> [WHAT TO DO]
Produce a faithful copy of every record below, without the pictures.

**** THE RECORDS

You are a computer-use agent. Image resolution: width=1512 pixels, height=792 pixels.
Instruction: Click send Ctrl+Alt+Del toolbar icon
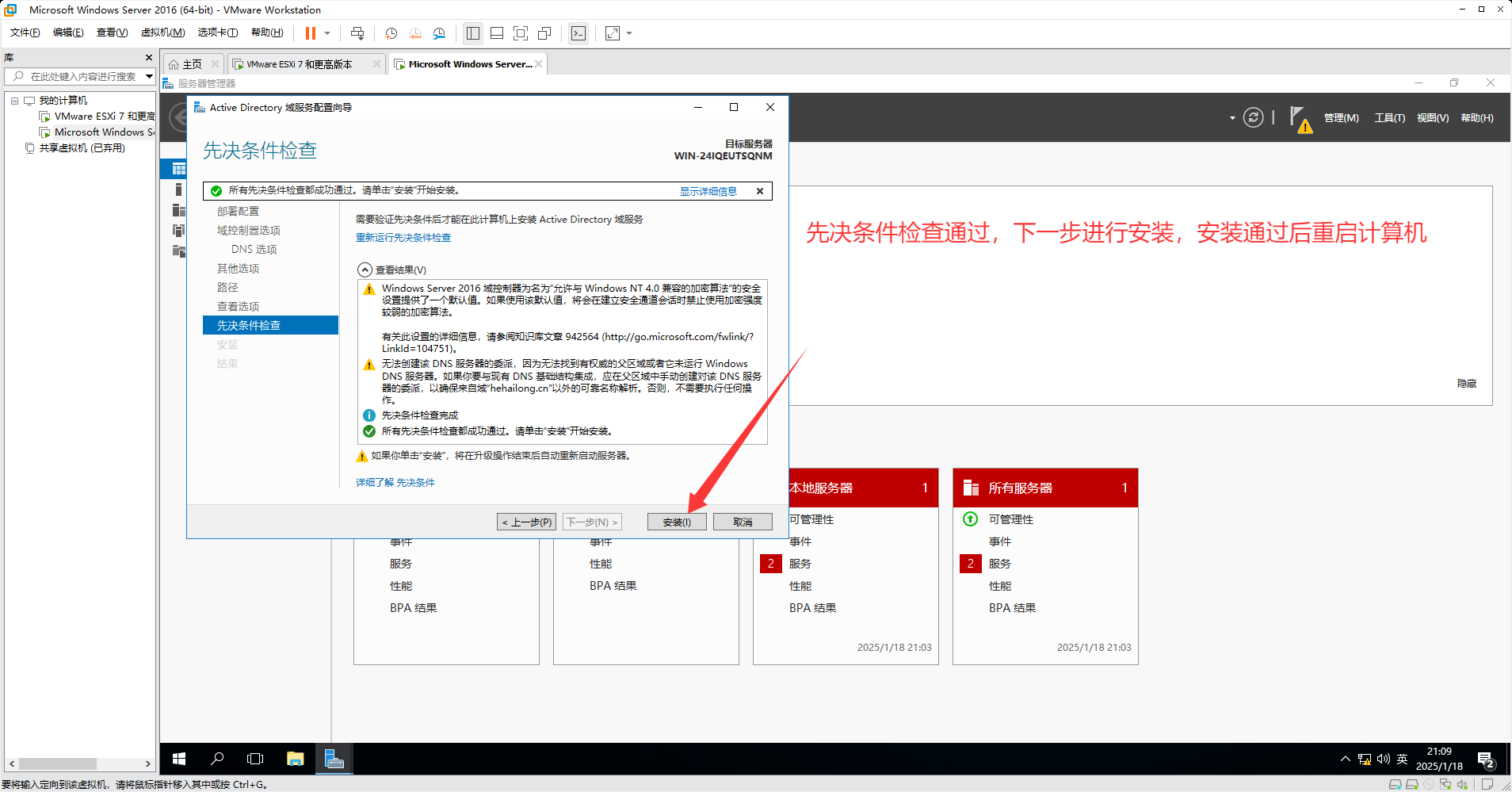(x=357, y=33)
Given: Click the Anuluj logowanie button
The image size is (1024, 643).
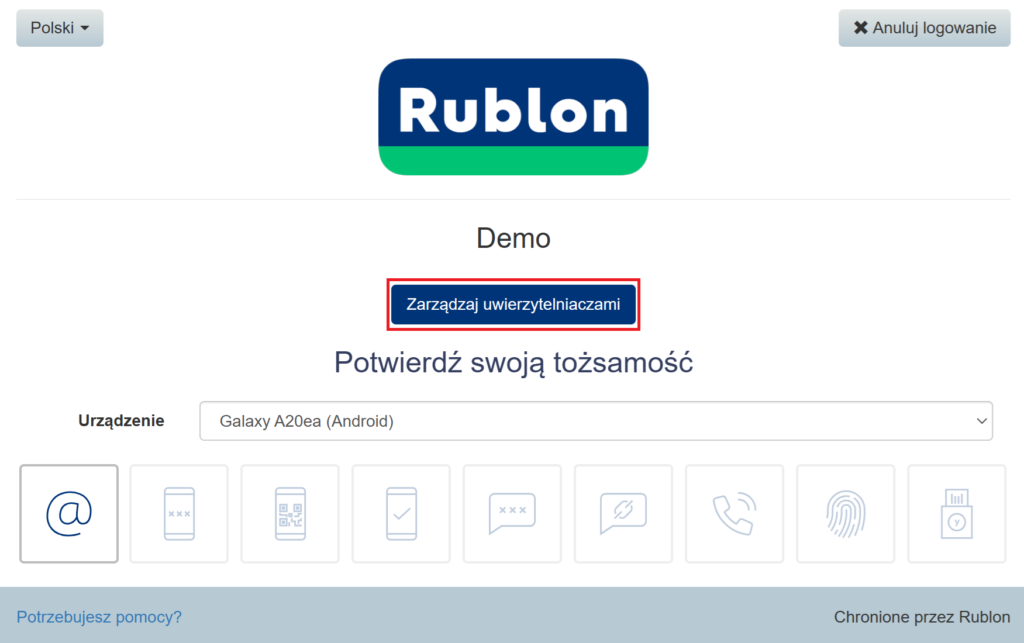Looking at the screenshot, I should [924, 28].
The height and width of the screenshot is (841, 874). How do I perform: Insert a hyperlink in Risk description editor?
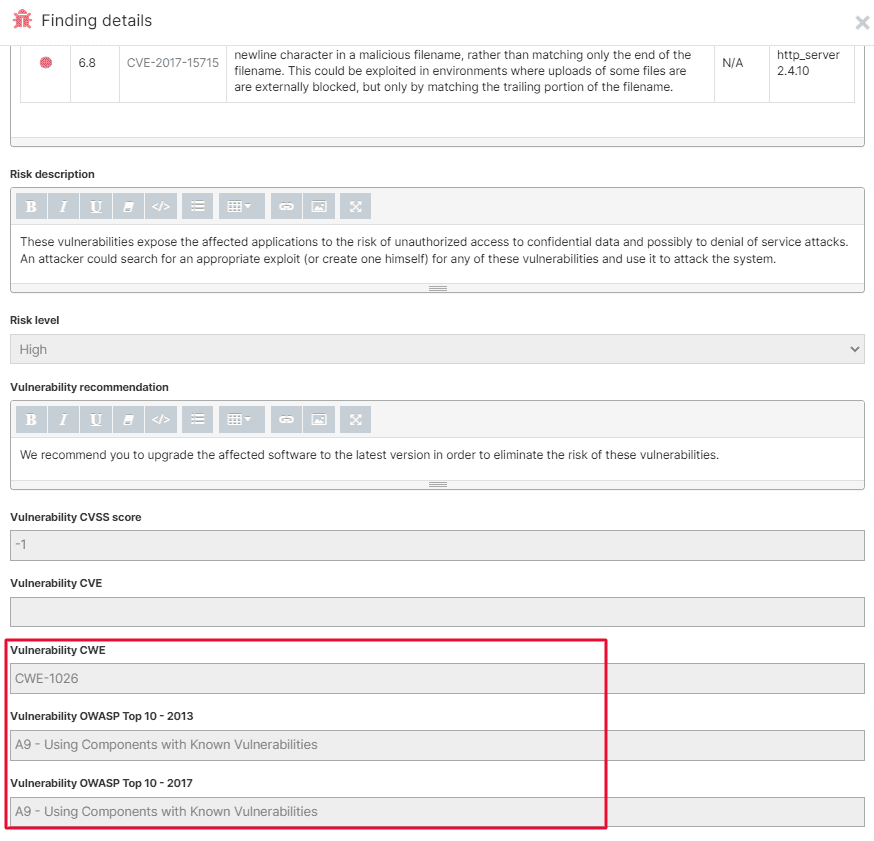click(286, 205)
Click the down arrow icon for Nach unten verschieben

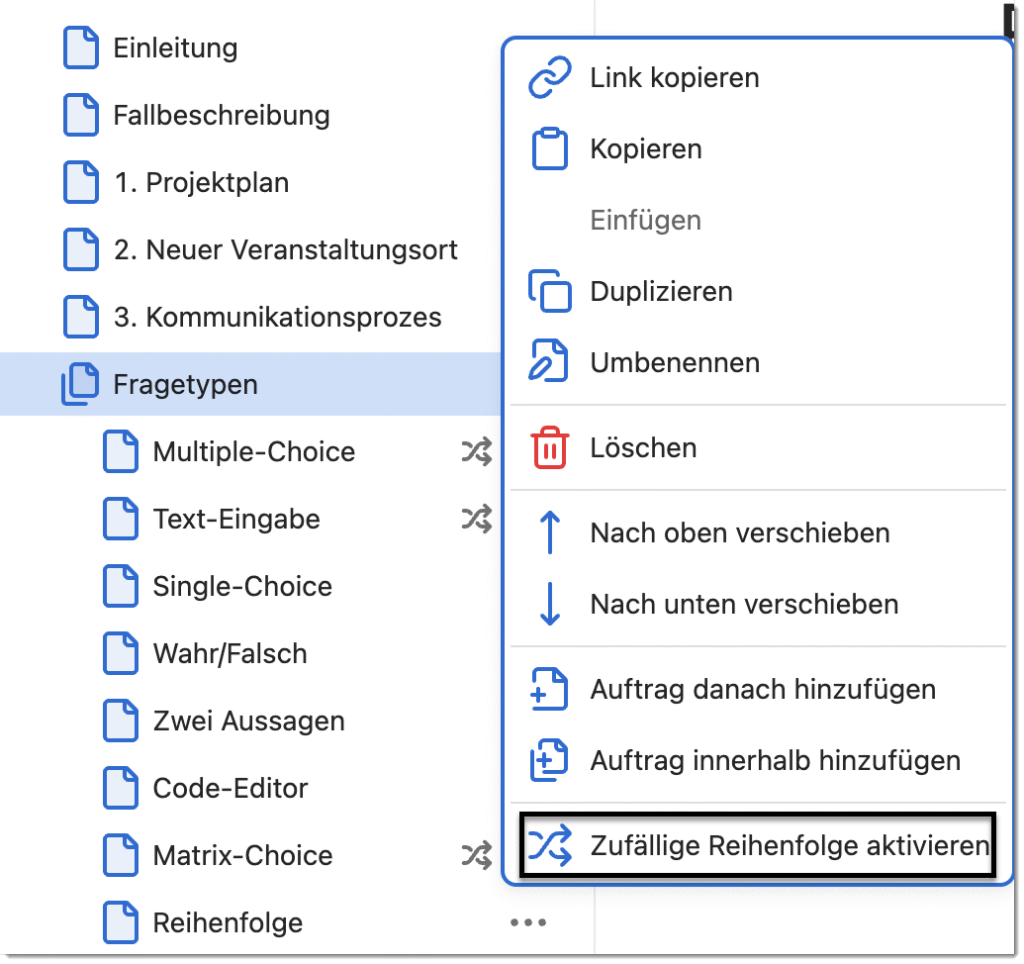549,604
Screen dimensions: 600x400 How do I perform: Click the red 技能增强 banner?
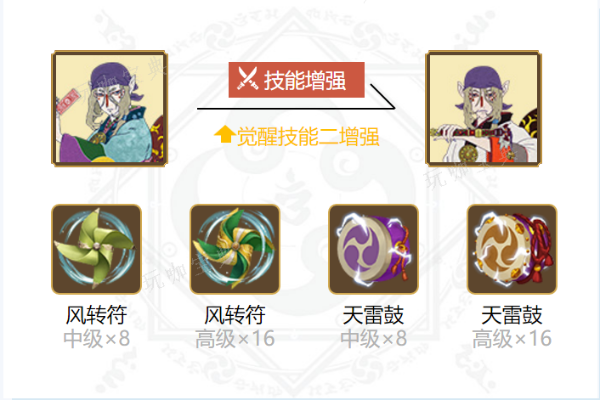297,80
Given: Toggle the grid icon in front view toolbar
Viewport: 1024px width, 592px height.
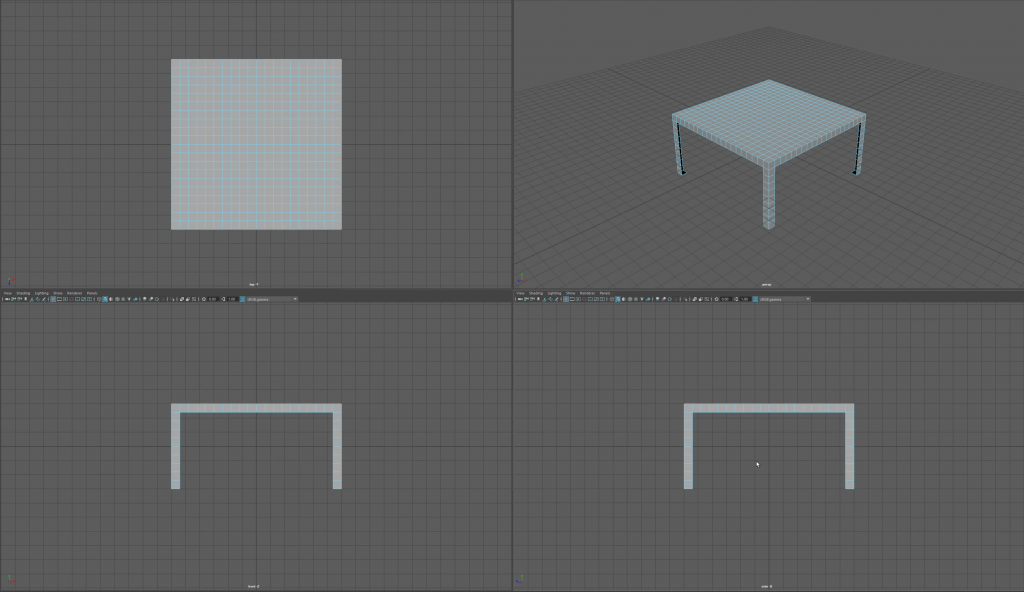Looking at the screenshot, I should tap(53, 299).
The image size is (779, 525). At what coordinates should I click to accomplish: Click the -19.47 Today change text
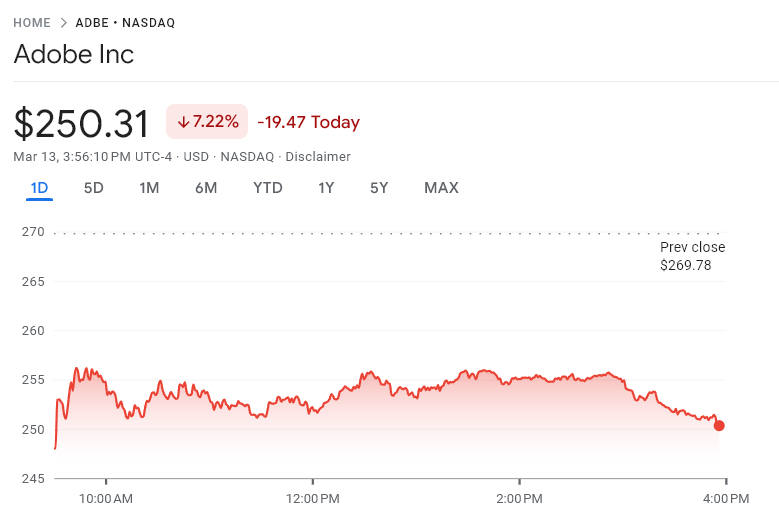coord(308,122)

********

> [REPLY]
You are a computer-use agent. Image resolution: width=1512 pixels, height=792 pixels.
Instruction: Click send Ctrl+Alt+Del toolbar icon
(x=357, y=33)
Given: Click the Anuluj logowanie button
The image size is (1024, 643).
Looking at the screenshot, I should [924, 28].
The height and width of the screenshot is (841, 874). How do I perform: Insert a hyperlink in Risk description editor?
click(286, 205)
Click the down arrow icon for Nach unten verschieben

549,604
Screen dimensions: 600x400 How do I perform: Click the red 技能增强 banner?
297,80
Given: Toggle the grid icon in front view toolbar
Viewport: 1024px width, 592px height.
Looking at the screenshot, I should tap(53, 299).
The image size is (779, 525). At what coordinates should I click to accomplish: Click the -19.47 Today change text
coord(308,122)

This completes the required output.